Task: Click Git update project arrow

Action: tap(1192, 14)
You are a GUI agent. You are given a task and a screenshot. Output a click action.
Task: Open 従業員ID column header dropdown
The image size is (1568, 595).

*Exercise instructions:*
Answer by repeating every line of the listing exactly.

*Written solution:*
Task: Click Git update project arrow

Action: tap(1192, 14)
You are a GUI agent. You are given a task and a screenshot. Output a click action.
Task: Open 従業員ID column header dropdown
The image size is (1568, 595).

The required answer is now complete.